-- Start INPUT --

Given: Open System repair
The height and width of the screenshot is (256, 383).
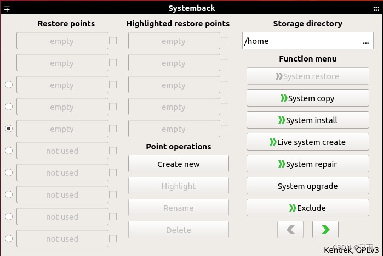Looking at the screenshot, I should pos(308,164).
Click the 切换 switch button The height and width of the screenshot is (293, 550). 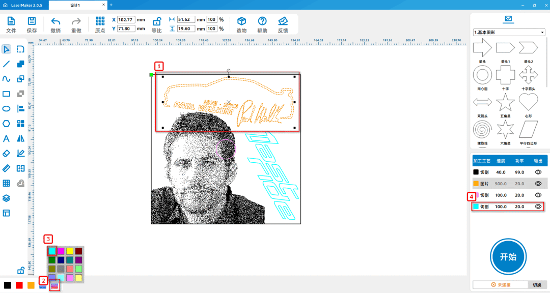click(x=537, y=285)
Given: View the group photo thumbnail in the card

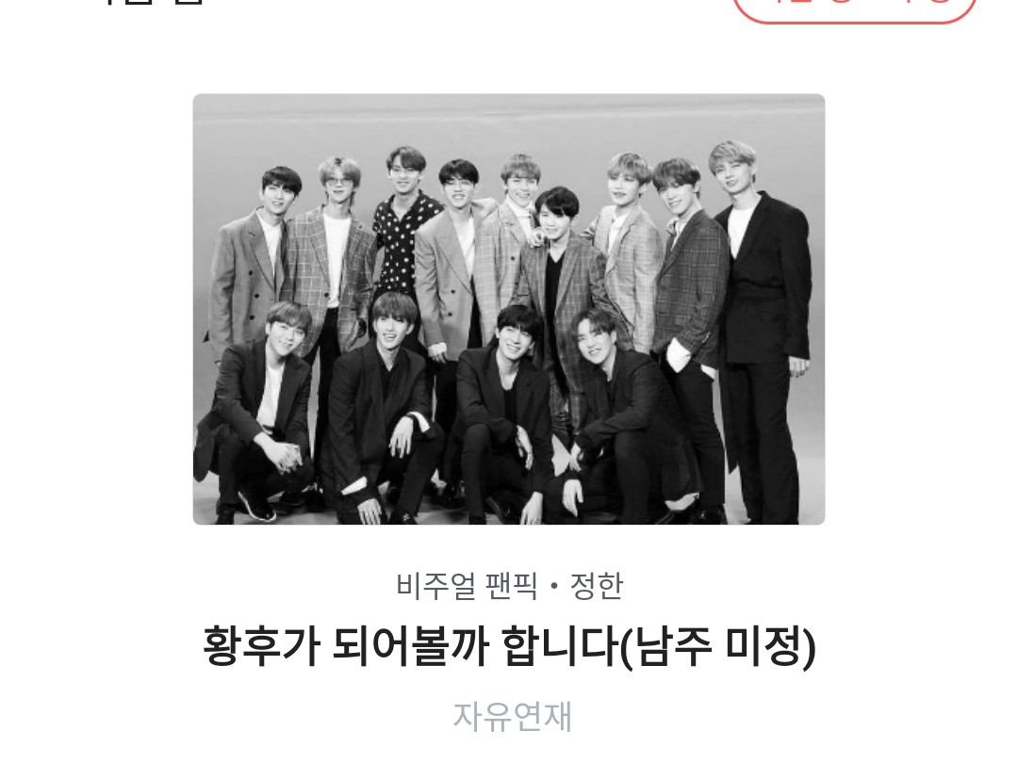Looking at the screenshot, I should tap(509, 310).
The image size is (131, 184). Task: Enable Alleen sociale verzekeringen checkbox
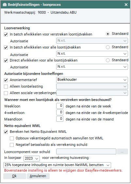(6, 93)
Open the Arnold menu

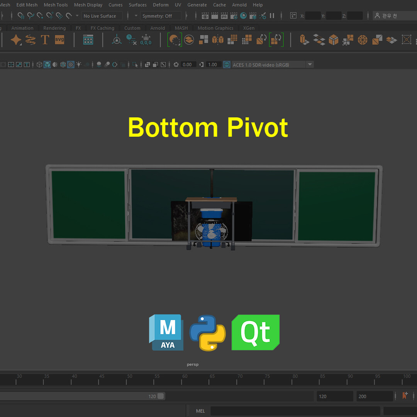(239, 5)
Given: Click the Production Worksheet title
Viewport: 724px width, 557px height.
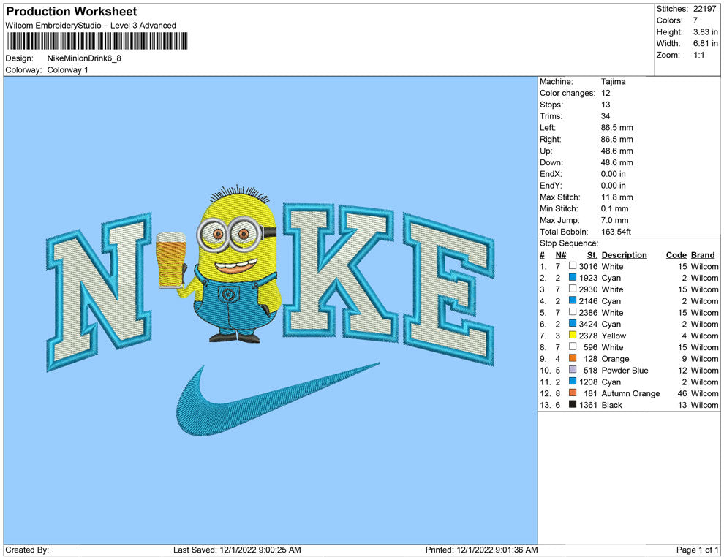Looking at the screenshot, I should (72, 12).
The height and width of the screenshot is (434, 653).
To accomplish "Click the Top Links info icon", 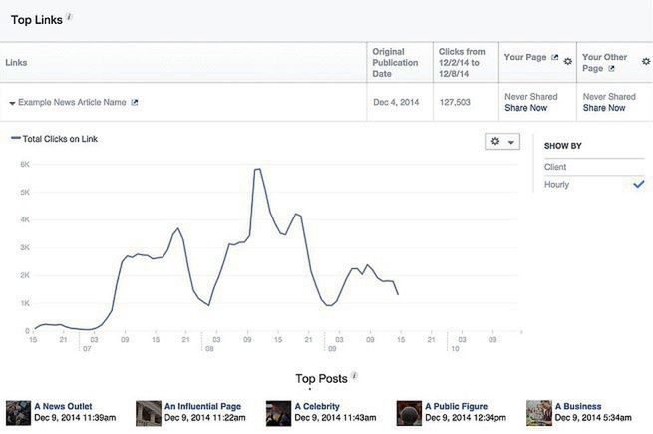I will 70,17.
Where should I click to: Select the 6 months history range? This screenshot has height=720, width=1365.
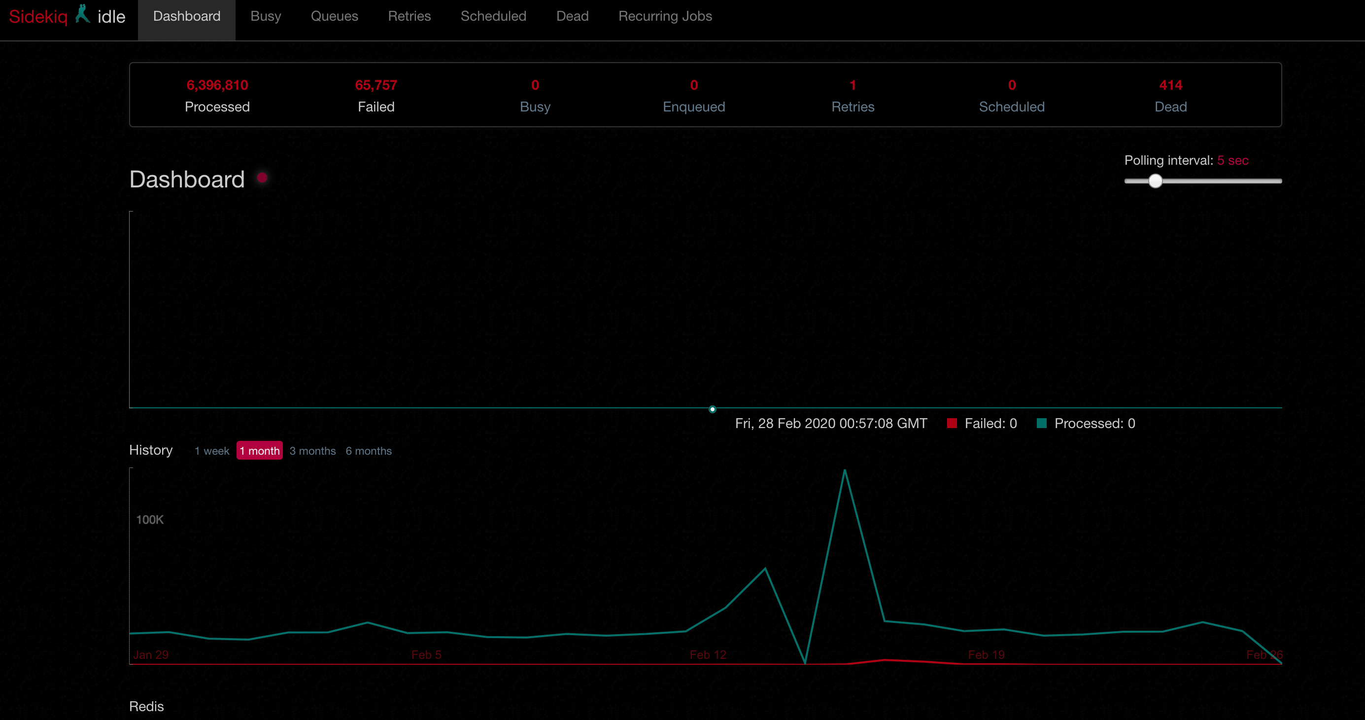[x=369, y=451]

-- End INPUT --
-- Start INPUT --

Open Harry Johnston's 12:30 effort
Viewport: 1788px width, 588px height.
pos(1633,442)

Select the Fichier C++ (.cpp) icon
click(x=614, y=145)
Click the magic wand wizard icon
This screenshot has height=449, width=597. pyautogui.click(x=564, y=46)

-- End INPUT --
-- Start INPUT --

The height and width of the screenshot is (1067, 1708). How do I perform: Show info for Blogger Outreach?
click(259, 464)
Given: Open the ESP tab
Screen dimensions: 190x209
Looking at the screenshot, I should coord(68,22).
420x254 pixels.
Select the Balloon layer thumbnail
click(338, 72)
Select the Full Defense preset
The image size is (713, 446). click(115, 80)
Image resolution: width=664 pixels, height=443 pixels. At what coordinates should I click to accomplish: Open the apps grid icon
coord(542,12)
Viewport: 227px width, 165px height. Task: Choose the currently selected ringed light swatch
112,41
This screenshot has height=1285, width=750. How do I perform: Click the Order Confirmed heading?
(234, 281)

-- End INPUT --

● WORK REQUIRED
Retype the lines of the records above from the one containing "Select the Fichier C++ (.cpp) icon" through the one containing "This screenshot has height=449, width=597.", keeping both of those lines and making no changes.

● RESPONSE BELOW
Select the Fichier C++ (.cpp) icon
click(x=614, y=145)
Click the magic wand wizard icon
This screenshot has height=449, width=597. pyautogui.click(x=564, y=46)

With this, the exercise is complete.